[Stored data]
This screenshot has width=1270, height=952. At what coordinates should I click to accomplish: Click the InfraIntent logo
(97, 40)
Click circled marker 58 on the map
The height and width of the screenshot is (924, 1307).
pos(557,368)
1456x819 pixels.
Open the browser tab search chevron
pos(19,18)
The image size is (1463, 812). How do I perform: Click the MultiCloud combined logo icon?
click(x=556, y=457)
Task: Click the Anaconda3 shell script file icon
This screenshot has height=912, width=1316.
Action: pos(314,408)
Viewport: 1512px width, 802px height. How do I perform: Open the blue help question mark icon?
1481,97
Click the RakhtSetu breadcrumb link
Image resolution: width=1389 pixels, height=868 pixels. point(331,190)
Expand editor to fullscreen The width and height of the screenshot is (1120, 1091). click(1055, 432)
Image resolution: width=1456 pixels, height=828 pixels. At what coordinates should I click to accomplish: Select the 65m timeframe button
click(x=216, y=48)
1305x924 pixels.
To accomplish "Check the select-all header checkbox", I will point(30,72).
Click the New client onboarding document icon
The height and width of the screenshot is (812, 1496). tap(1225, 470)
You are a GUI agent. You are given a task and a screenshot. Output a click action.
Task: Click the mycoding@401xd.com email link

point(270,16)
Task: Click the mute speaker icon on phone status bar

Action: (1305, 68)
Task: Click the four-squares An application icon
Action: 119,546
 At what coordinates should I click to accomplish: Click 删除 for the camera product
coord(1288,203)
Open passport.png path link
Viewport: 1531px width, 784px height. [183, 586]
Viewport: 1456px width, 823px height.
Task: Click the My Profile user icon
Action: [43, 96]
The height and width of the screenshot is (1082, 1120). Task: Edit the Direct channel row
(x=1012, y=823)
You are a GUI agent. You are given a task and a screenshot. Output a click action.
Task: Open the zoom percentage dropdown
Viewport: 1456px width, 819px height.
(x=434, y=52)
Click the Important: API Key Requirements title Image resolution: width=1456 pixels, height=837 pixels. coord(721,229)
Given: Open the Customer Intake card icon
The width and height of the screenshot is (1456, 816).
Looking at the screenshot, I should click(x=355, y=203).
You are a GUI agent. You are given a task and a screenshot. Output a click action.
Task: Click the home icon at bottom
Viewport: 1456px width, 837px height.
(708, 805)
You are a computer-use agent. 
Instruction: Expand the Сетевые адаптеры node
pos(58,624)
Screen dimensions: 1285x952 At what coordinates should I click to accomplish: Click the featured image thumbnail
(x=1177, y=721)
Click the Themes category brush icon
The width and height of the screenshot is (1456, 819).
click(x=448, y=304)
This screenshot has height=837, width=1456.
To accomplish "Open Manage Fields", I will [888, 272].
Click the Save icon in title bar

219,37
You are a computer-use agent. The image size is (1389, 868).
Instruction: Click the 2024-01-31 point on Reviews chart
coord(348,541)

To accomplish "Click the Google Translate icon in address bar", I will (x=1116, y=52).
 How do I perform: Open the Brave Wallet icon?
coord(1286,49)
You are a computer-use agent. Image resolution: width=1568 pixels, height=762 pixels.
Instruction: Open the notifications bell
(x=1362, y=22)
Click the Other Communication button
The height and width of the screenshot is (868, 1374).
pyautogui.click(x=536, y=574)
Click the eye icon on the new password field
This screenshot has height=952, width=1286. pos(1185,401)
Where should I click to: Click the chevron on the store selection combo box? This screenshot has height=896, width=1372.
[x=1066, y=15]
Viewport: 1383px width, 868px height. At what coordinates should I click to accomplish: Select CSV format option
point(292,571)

Work instruction:
Whenever "will" occurs in a line above, copy that line.

Answer box:
To accomplish "Check the select-all header checkbox", I will point(30,72).
To accomplish "Open Manage Fields", I will [888, 272].
To accomplish "Click the Google Translate icon in address bar", I will (x=1116, y=52).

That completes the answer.